REQUIRED WORK => Below are some records; find each line that carries the word "list" and copy it.

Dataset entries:

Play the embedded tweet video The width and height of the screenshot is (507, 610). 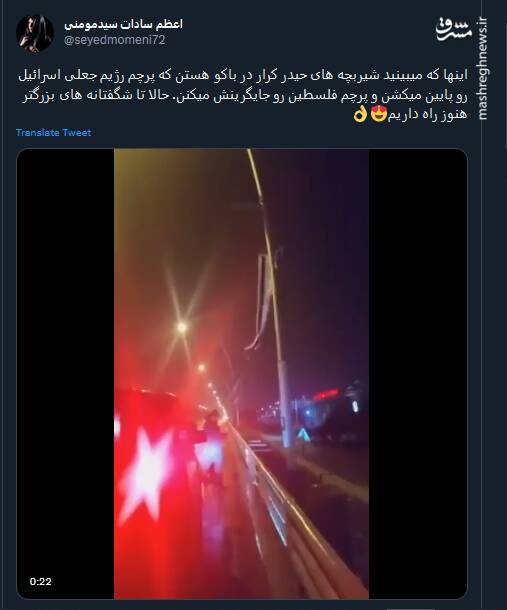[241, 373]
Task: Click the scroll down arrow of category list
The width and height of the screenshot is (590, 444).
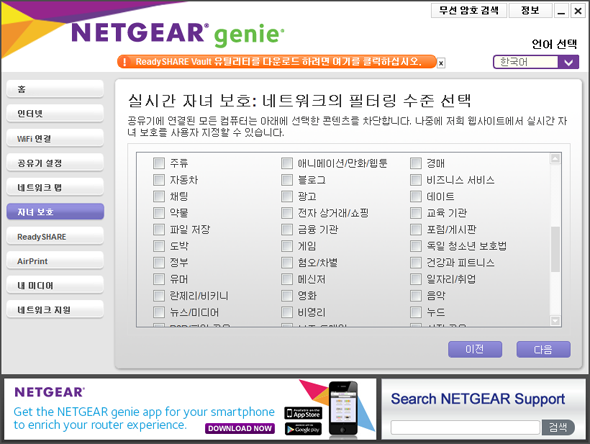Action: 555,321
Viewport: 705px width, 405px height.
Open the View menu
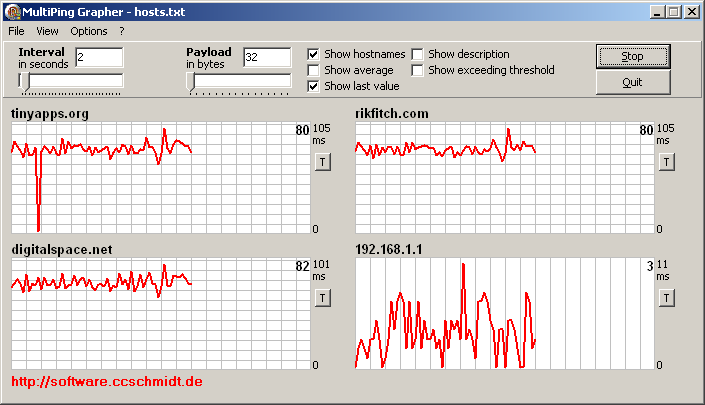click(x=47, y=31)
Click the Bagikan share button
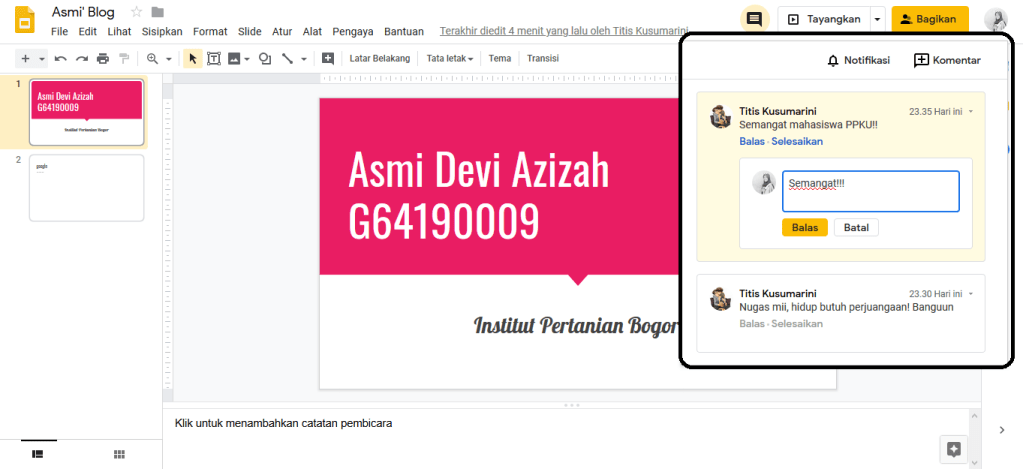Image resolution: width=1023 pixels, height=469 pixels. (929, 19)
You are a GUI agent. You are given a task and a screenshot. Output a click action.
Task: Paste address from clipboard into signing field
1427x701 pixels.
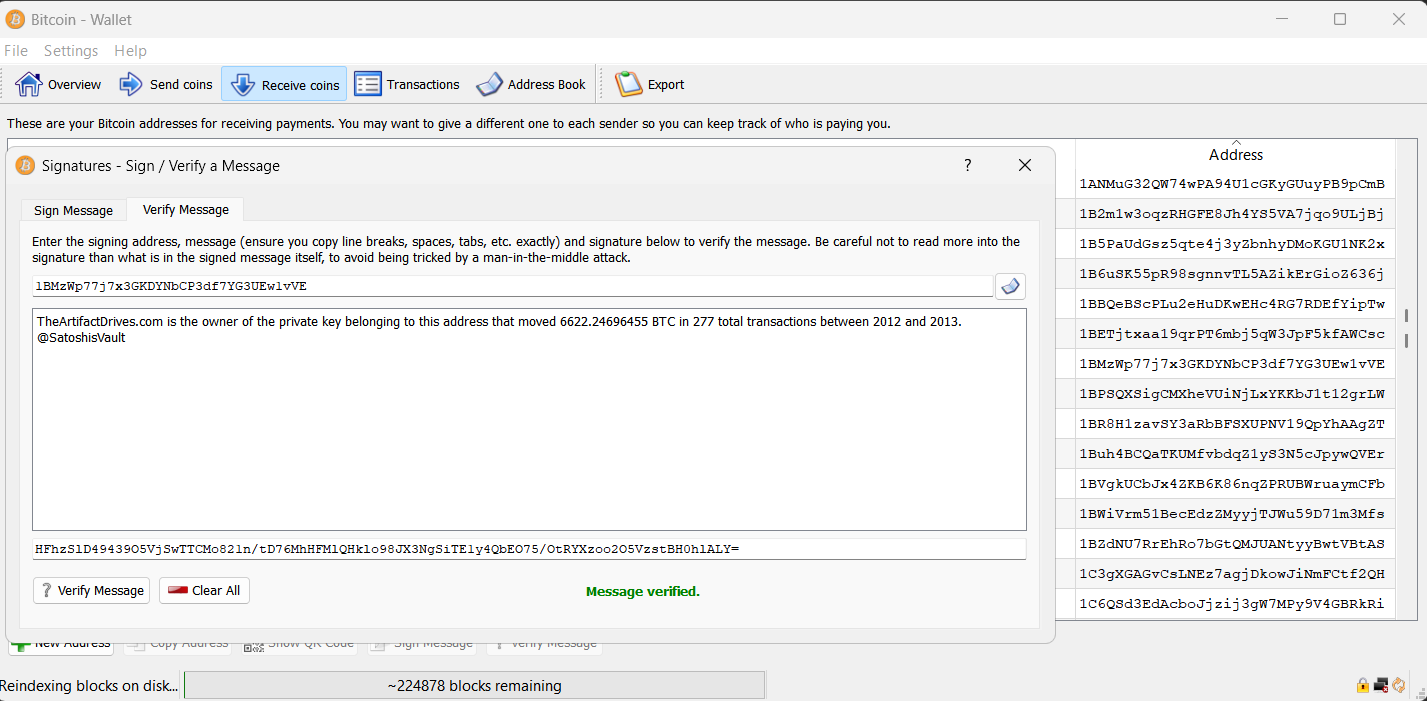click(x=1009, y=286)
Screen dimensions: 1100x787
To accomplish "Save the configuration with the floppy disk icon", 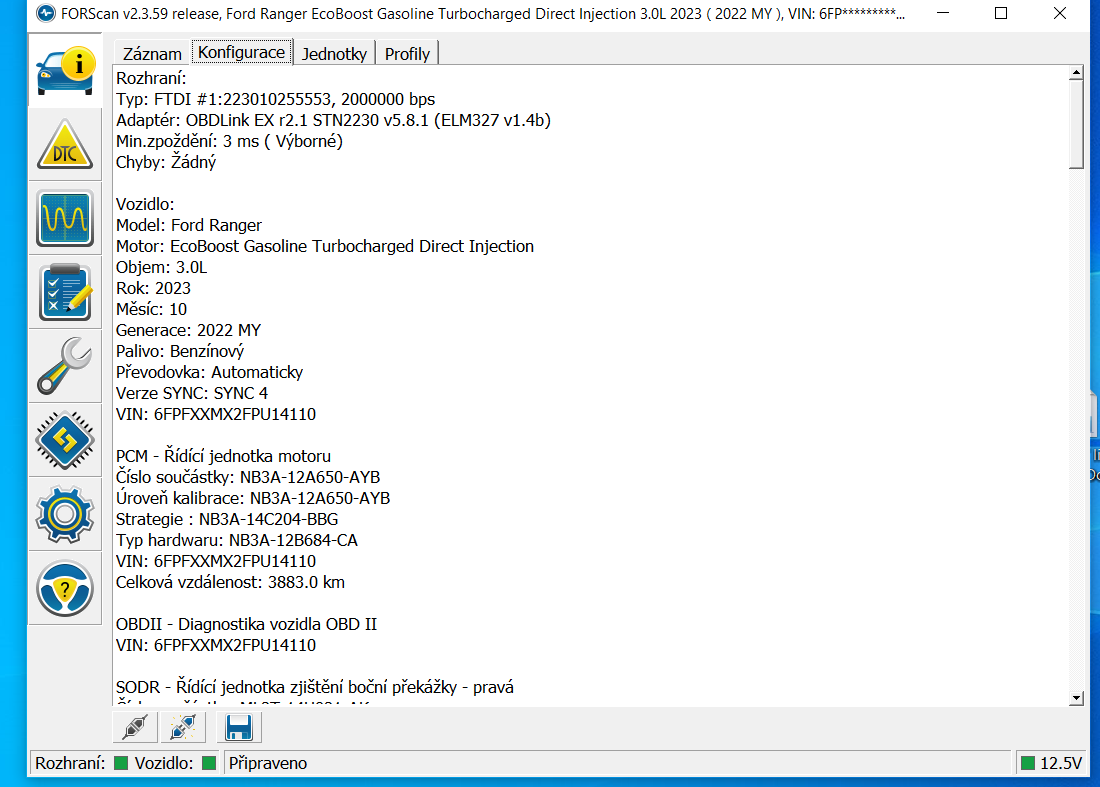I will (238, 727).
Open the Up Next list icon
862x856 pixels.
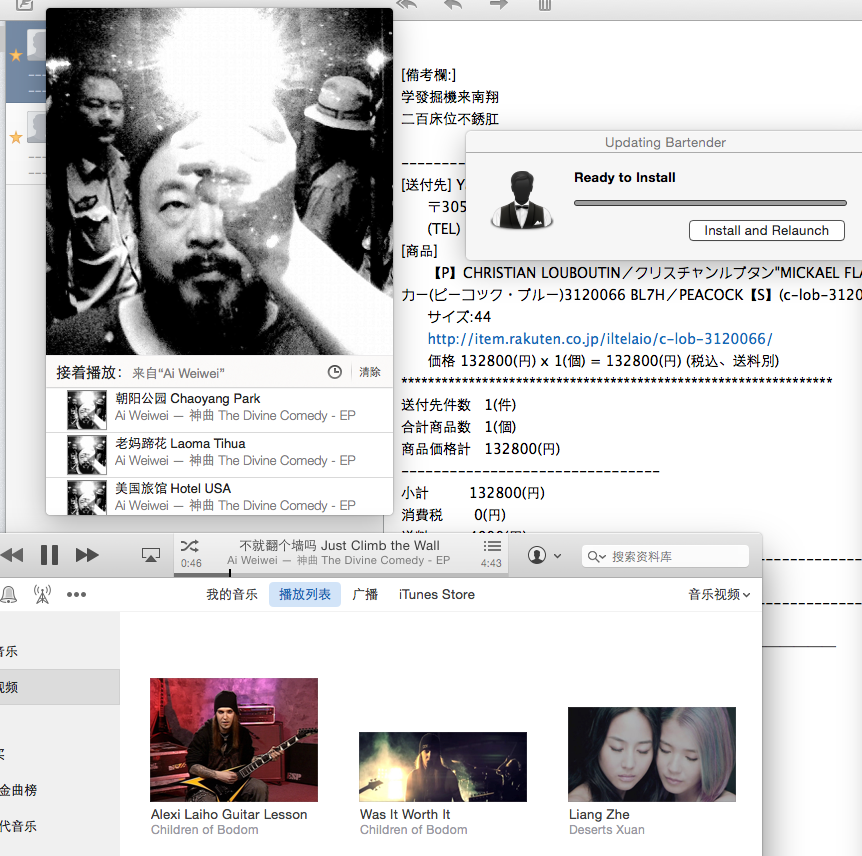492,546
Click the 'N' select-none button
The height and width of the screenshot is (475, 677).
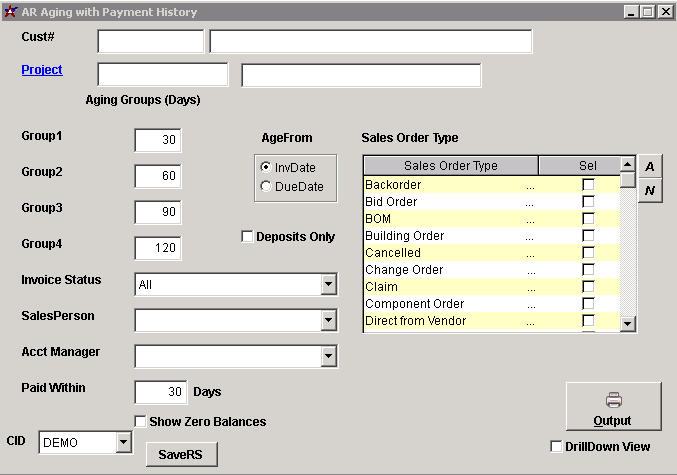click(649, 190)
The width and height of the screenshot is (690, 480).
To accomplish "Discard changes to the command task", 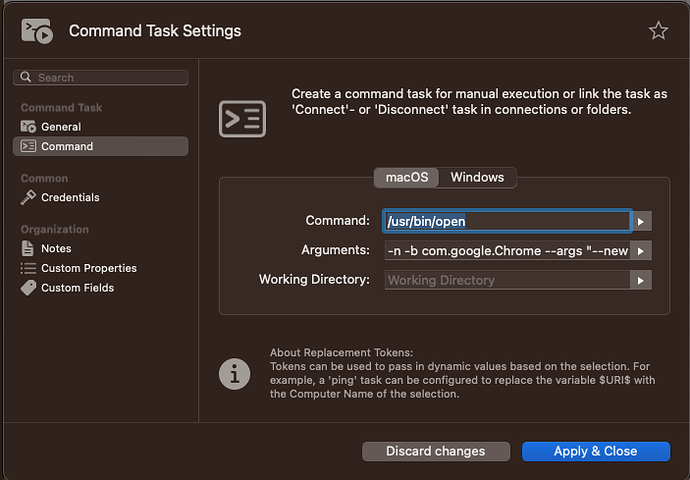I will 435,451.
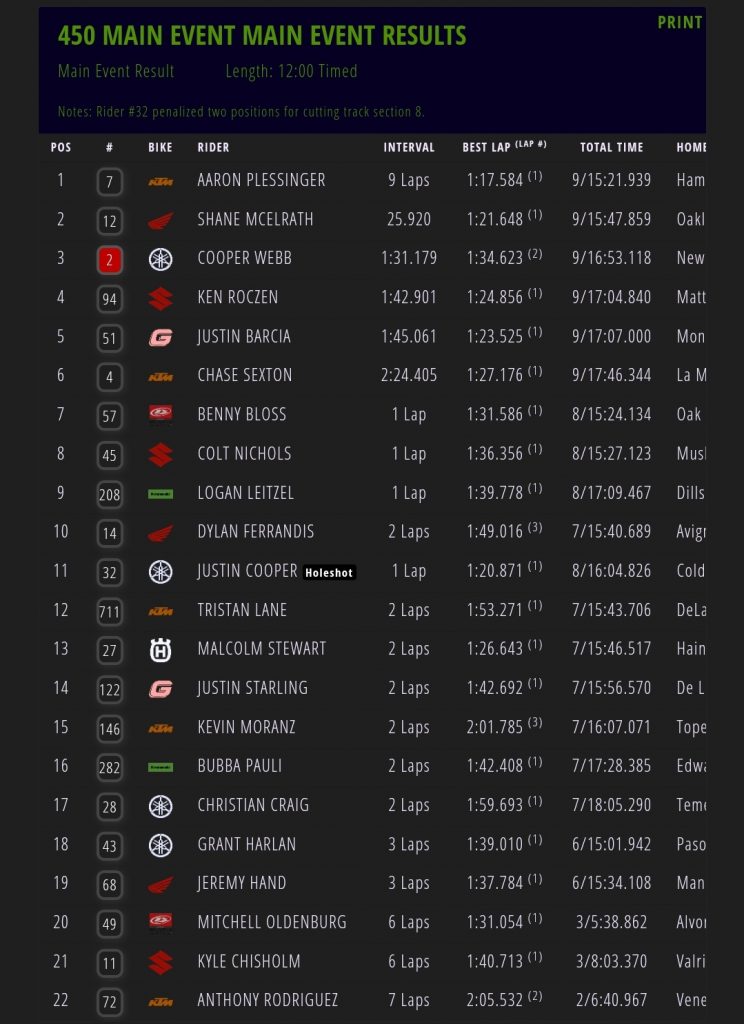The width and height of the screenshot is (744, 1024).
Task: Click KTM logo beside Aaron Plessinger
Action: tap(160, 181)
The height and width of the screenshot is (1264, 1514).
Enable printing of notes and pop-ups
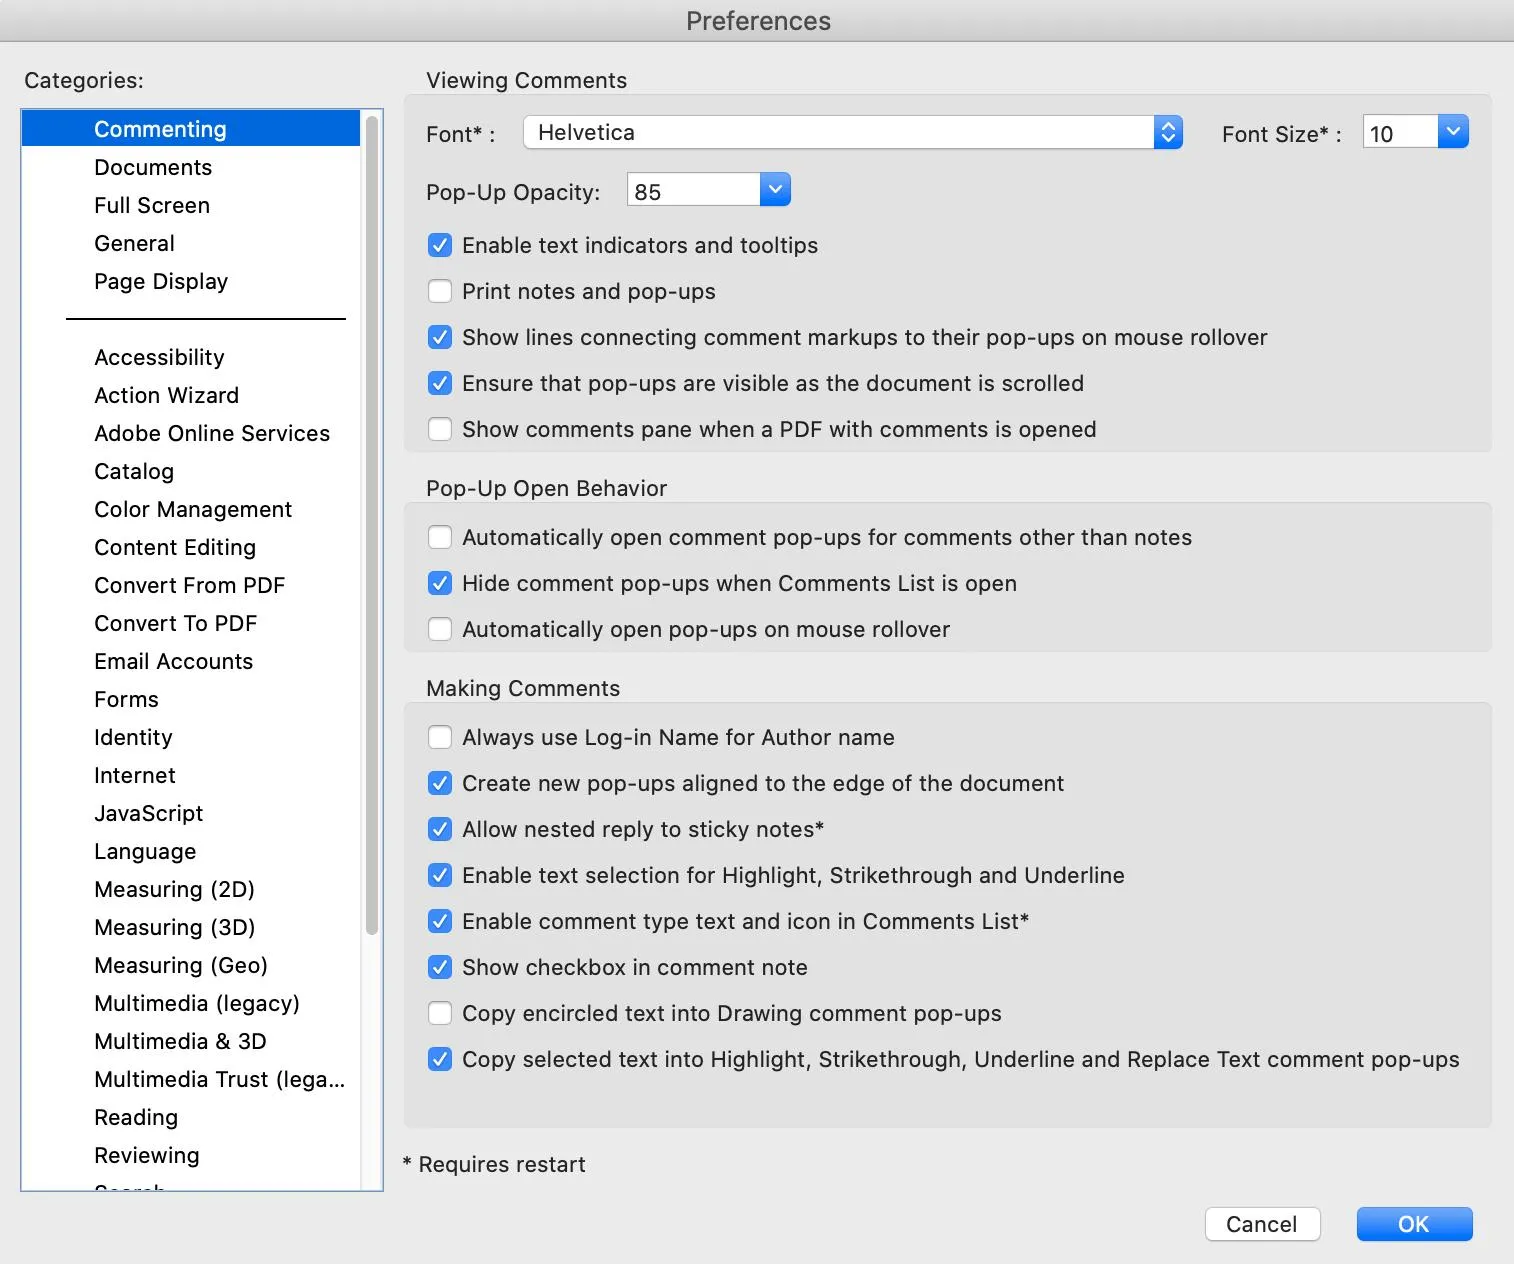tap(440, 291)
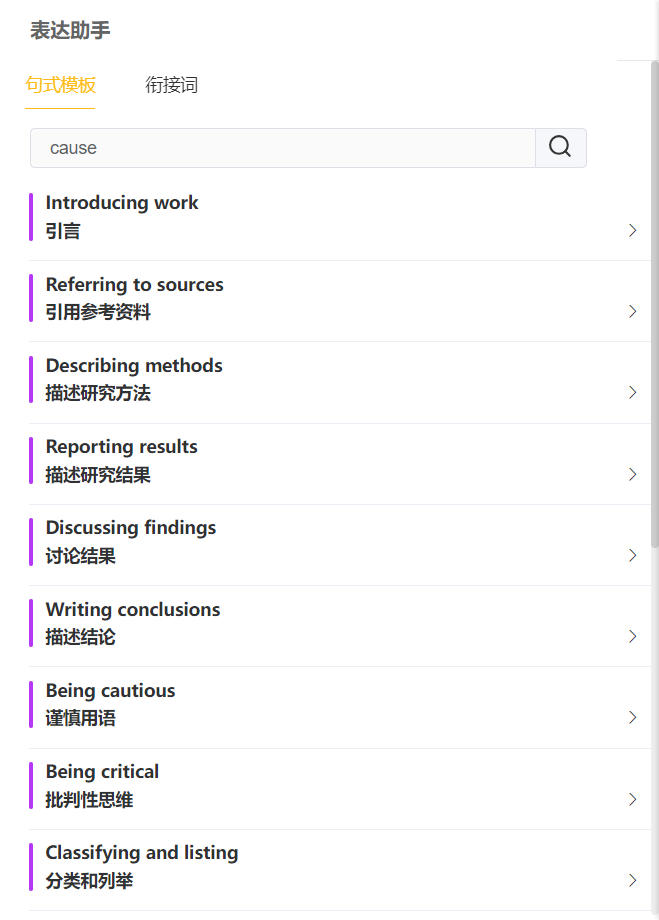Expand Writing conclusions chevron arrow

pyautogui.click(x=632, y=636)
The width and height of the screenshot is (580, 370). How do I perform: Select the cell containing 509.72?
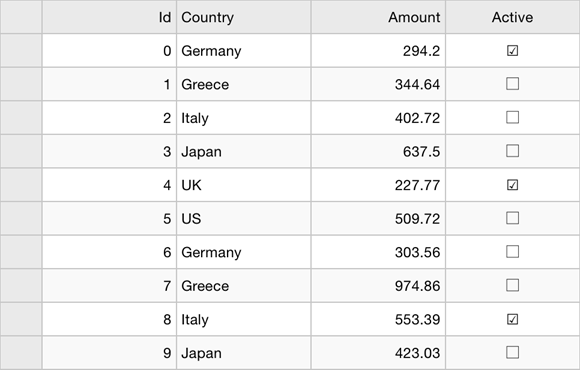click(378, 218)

FINISHED TASK =>
Task: Click the scroll down arrow of category list
Open the Up Next list icon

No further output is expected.